At this point I wondered if the almost exponential growth in PDB entries was due to humanity’s herd of biochemists now having been thinned to those which remained simply being several generations worth of lucky.

Once you have an idea of how many of each type of amino acid comprise your protein, we can potentially rebuild it. However at this point it’s like we’ve got a jigsaw puzzle and though we’ve got all the pieces and each piece can only be one of a limited selection of colours (thus making it a combinatorial problem) we’ve no idea what the pattern on the box should be. To further complicate matters, since this isn’t being done on but a single copy of the protein at a time, it’s like someone has put multiple copies of the same jigsaw into the box.

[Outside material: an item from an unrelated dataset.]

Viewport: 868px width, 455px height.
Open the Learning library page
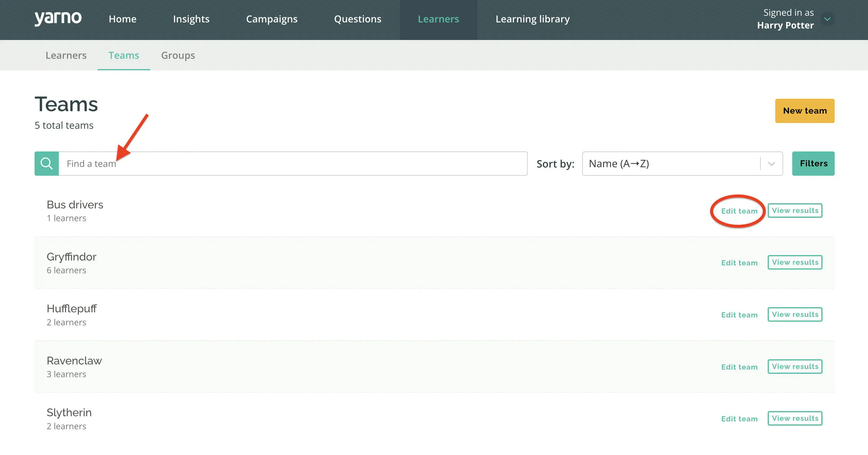tap(532, 19)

Once we have all the pieces, to determine the actual sequence, a second technique needs to be used. Though invented in 1950, Edman degradation appears not to have been a particularly widespread protocol, or at least it wasn’t in the National Biomedical Research Foundation from which the above paper emerged. This means of degradation tags the N-terminal amino acid and cleaves it from the rest of the protein. This can then be identified and the protocol repeated. Whilst this would otherwise be ideal, it suffers from a few issues in that it takes about an hour per cycle, only works reliably on sequences of about 30 amino acids and doesn’t work at all for proteins which have their n-terminus bonded or buried.

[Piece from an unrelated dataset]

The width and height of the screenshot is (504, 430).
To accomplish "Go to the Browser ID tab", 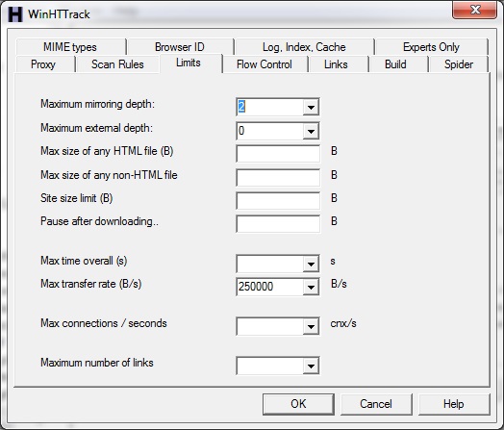I will coord(180,47).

Instead, the refined protein is cleaved into a number of fragments at known points using a single enzyme. For example, Trypsin will cleave on the carboxyl side of arginine and lysine residues. A second copy of the protein is then cleaved using a different enzyme at a different point. These individual fragments are then sorted as above and their individual (non-sequential) components determined.

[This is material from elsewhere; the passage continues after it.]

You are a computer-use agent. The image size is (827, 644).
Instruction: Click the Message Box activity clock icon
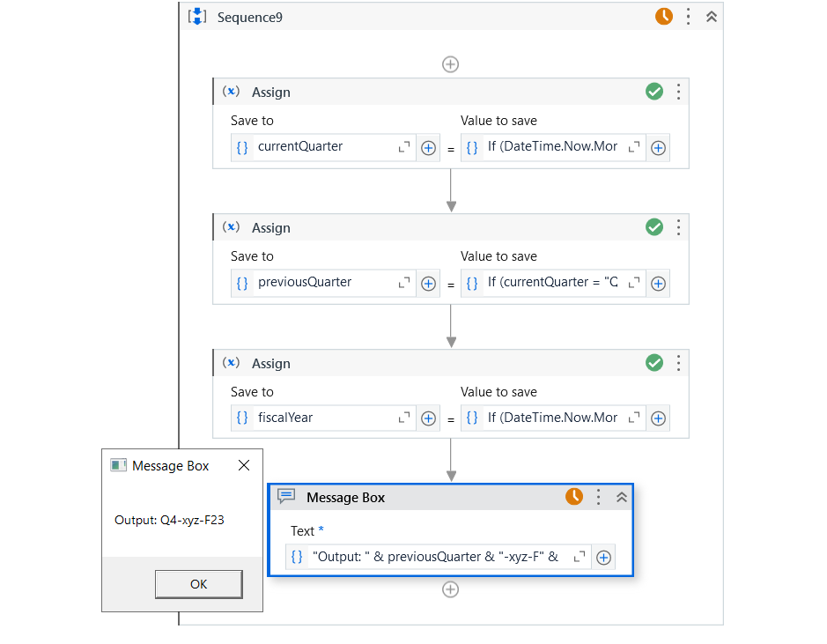574,497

For example, if we have a protein which has an initial sequence ABCDE
Which then gets cleaved by two different enzymes to give:
Enzyme 1 : (A, B, C) and (D, E)
Enzyme 2 : (A, B) and (C, D)

We can see that the (C, D) fragment produced by Enzyme 2 overlaps with the (A, B, C) and (D, E) fragments produced by Enzyme 1. However, as we don’t know the order in which the amino acid appear within in each fragment, thus there are a number of different sequences which can come to light:

Possibility 1 : A B C D E
Possibility 2 : B A C D E
Possibility 3 : E D C A B
Possibility 4 : E D C B A

At this point the paper comments that such a result highlights to the biochemist that the molecule requires further work for refinement. Sadly the above example whilst relatively simple doesn’t include the whole host of other issues which plague the biochemist in their search for an exact sequence.